The study by Porter and Rose relies on traditional interactions that stabilize protein structure: Lennard-Jones potentials (steric clashes) and H-bonds. A new force, n→π* interaction, emerges from work by Raines and colleagues (7), also recognized by Fufezan (8). According to molecular orbital theory, hyperconjugation connects a variety of seemingly unrelated phenomena, including the preference for the staggered structure of ethane, the gauche effect, the anomeric effect, and the reactivity of organic molecules in many reactions (9, 10). The n→π* interaction is defined by n→π* hyperconjugation; H-bonding reflects a different type of hyperconjugation, that is, n→σ*. In considering the electron orbitals within the peptide backbone, Raines and colleagues discern a favorable interaction between electrons on one C = O group and the π* orbital of its neighbor (Fig. 2). The γ- and other turn intermediates between the PPII and α-helical domains envisaged by Porter and Rose are predicted to have weaker n→π* interactions relative to those in α and PPII (Fig. 2). The switch from n→π*(in PPII) to n→σ* interactions (in turn intermediates) and thence to n-π* plus n→σ* interactions (in α-helix) can be thought of as one manifestation of orbital rearrangements that accompany a low-energy barrier. Switching from n→π* interactions (in PPII) to n→σ* interactions (in turn intermediates) can be thought of as one manifestation of the orbital accompanied by a relatively low-energy barrier. Development of a consistent picture of the peptide backbone merging these two perspectives should yield further insights into the structures of the backbone in proteins and provide us a deeper understanding of underlying forces for different conformational states, as well as the transitions from one to the other upon changing conditions.

Fig. 2.

Two regions of the Ramachandran plot that are predicted to allow significant n→π* interactions by natural bond orbital analysis. Left: The n→π* interaction in PPII; Right: the n→π* natural orbital overlap in an α-helix. Drawing courtesy of R. Raines and A. Choudhary, Department of Chemistry, University of Wisconsin, Madison, WI.

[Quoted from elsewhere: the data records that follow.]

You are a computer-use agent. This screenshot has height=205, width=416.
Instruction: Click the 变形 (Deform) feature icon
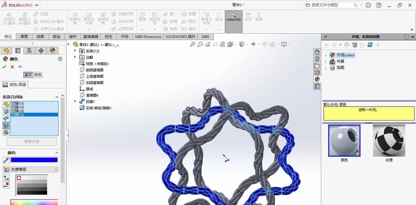coord(248,16)
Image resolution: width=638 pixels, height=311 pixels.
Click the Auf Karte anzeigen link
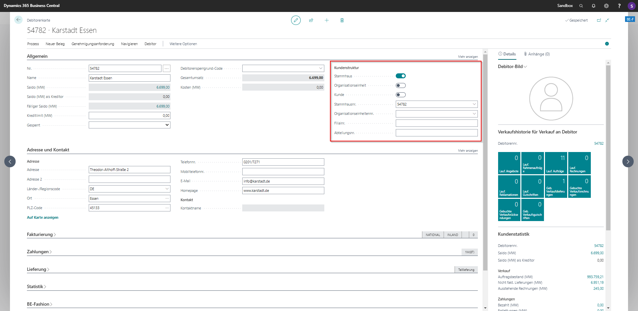[43, 218]
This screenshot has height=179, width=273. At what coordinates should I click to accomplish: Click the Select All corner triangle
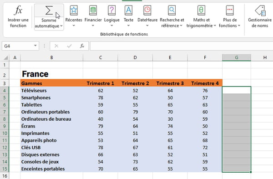(5, 57)
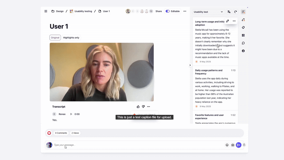This screenshot has height=160, width=284.
Task: Open the tags panel from the right sidebar
Action: (243, 28)
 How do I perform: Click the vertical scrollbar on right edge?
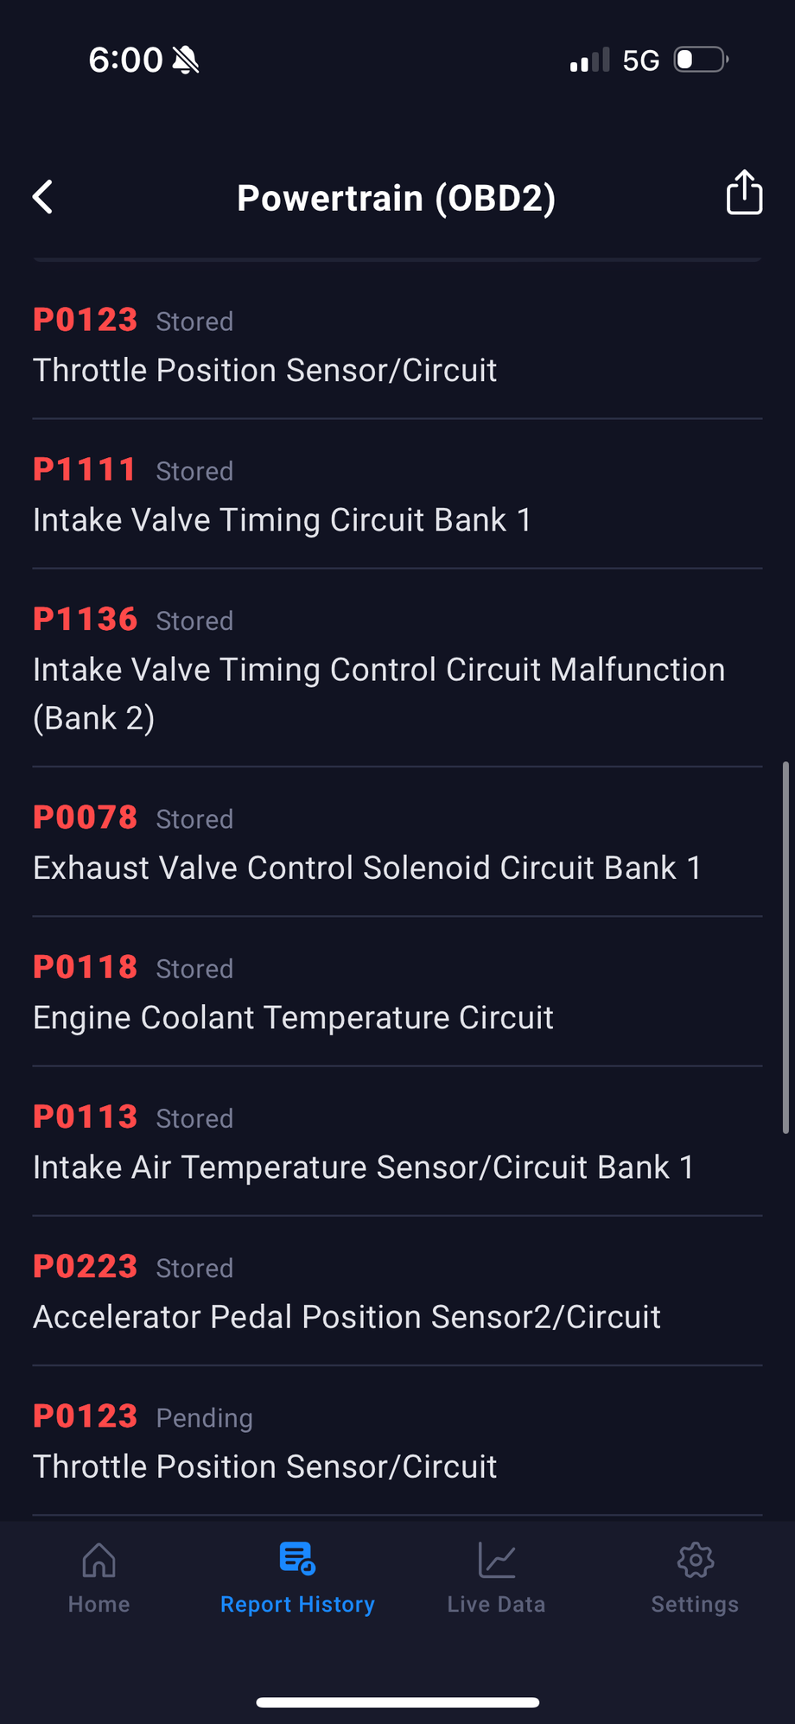point(786,947)
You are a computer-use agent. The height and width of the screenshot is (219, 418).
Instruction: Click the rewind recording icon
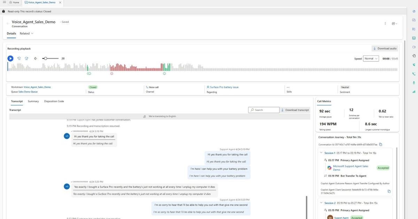pos(19,58)
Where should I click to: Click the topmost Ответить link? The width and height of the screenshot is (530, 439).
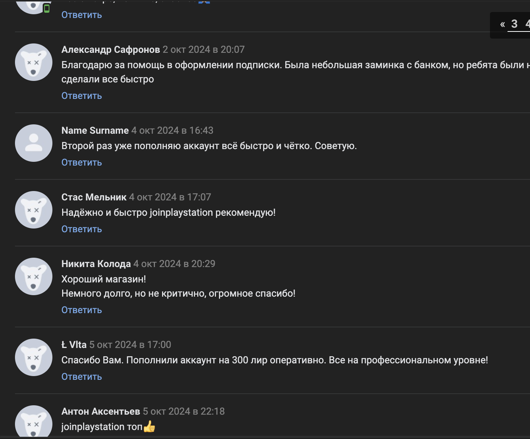point(82,15)
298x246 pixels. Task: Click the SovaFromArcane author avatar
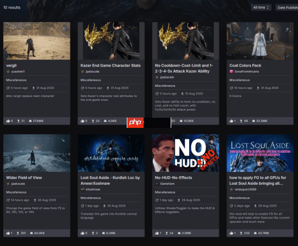click(x=231, y=72)
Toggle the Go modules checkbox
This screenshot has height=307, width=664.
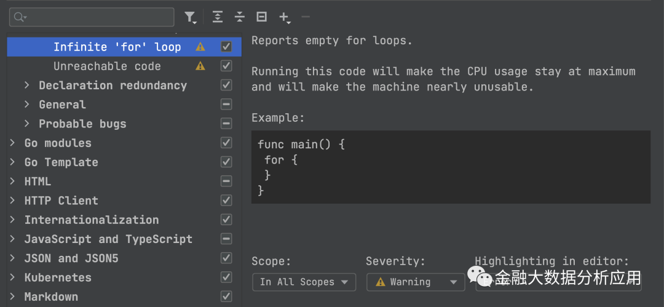coord(226,143)
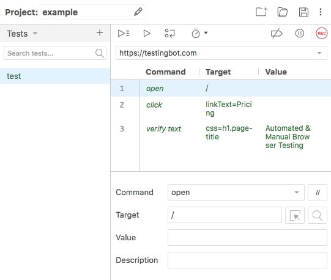Run the current test
The width and height of the screenshot is (331, 280).
[147, 34]
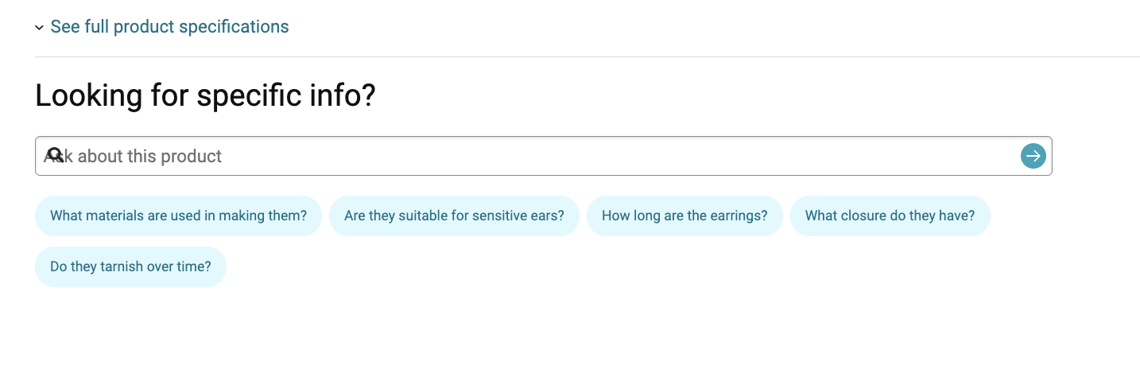Click the materials question suggestion chip
Viewport: 1140px width, 385px height.
[x=178, y=216]
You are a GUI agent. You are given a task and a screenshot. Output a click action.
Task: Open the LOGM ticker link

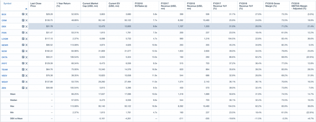(5, 39)
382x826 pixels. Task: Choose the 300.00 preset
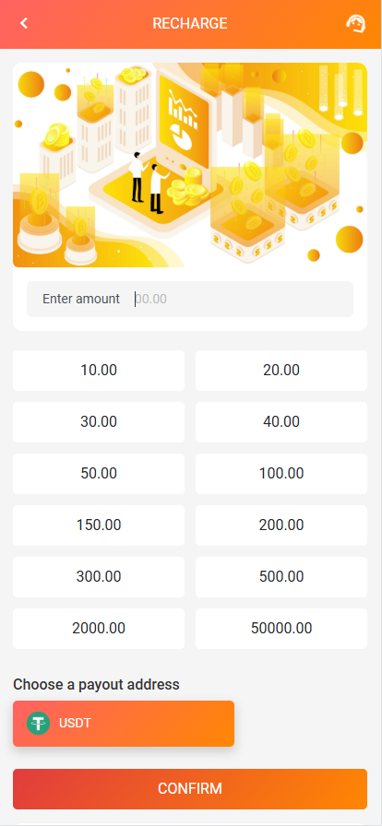point(99,577)
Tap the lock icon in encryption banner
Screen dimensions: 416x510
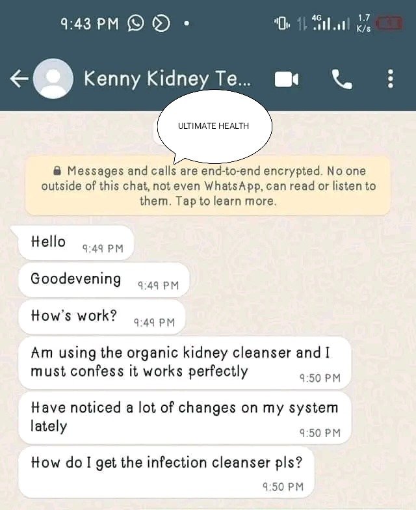tap(57, 170)
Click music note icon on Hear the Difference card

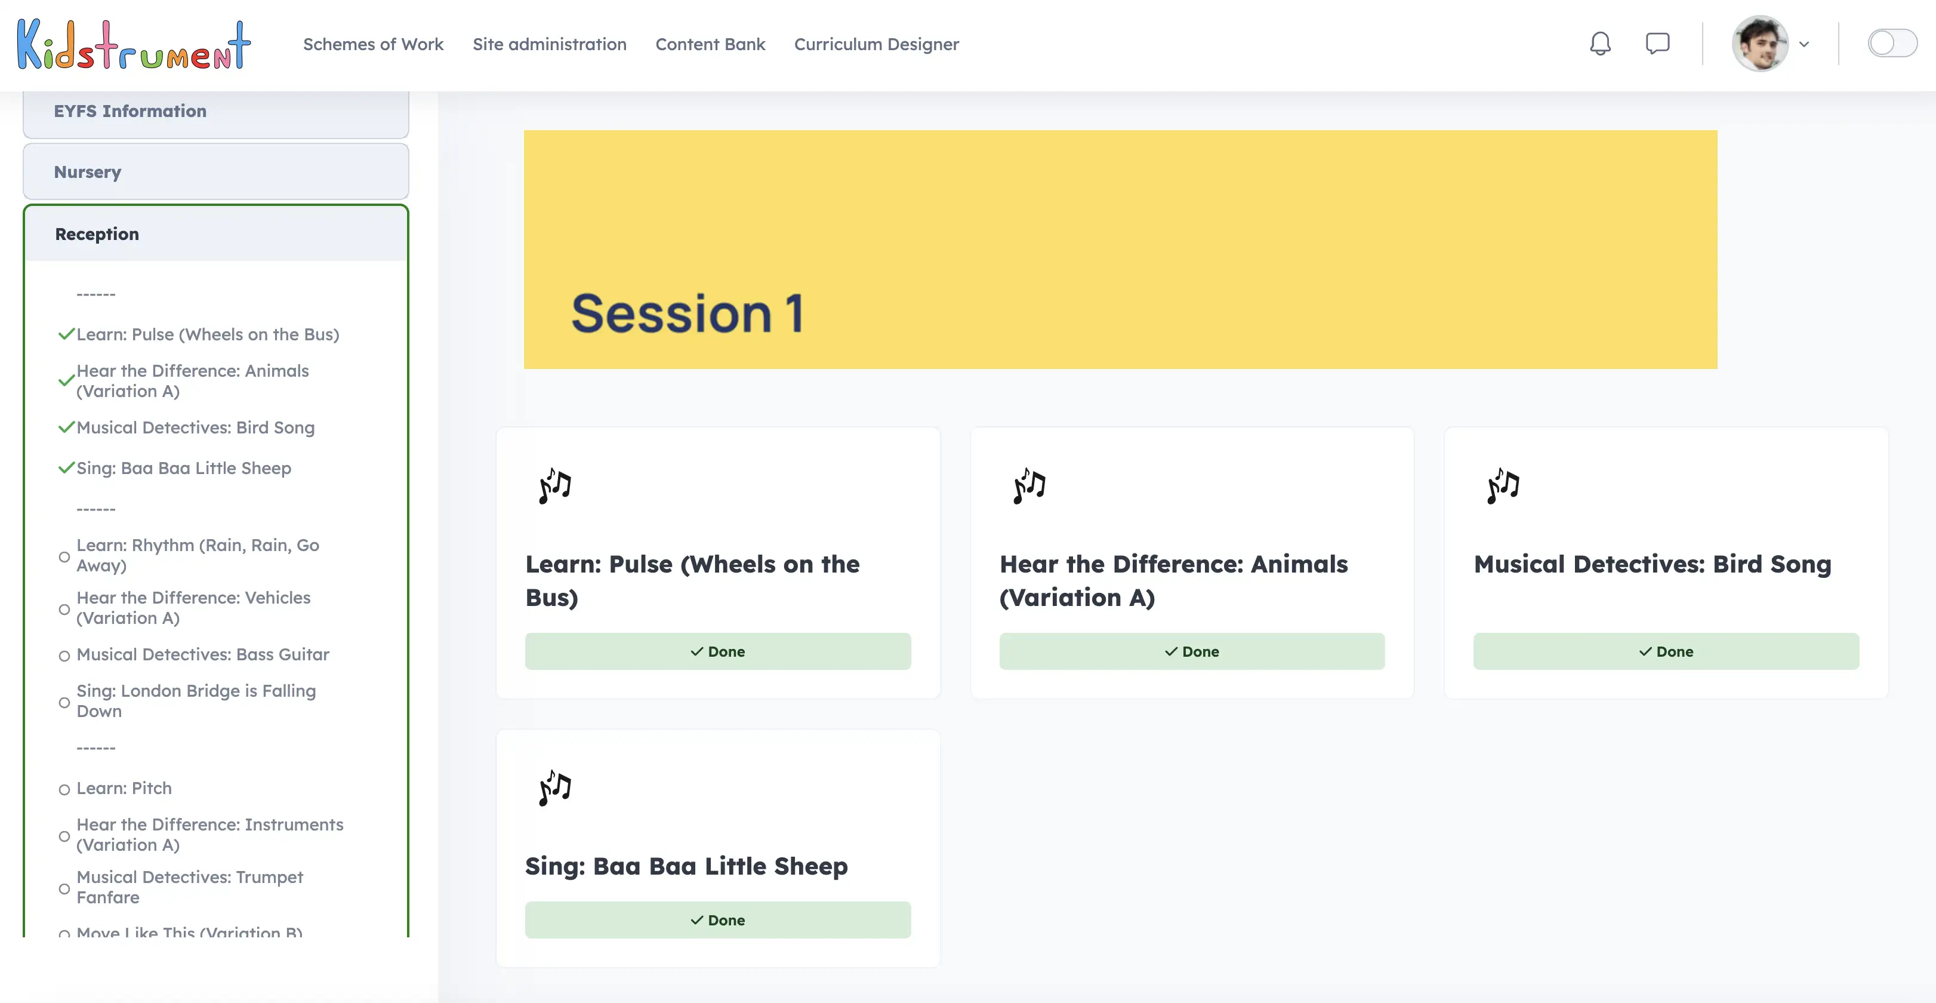1030,486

What implications do these considerations have for protein energetics and conformation of the backbone in unfolded proteins (11)? The clear part of the emerging picture is the following: n→π* interactions favor α and PPII; dipole–dipole interactions favor β and PPII; longer-range backbone H-bonds favor α and β conformations. More challenging questions remain to be answered: how to predict the net enthalpy including both favorable contributions and unfavorable penalties from different forces and to quantify residue- and conformation-specific hydration enthalpy and associated entropy changes (12). Given recent developments in detailed folding simulations (13), such a prospect may not be far off if the missing pieces can be incorporated into improved force fields.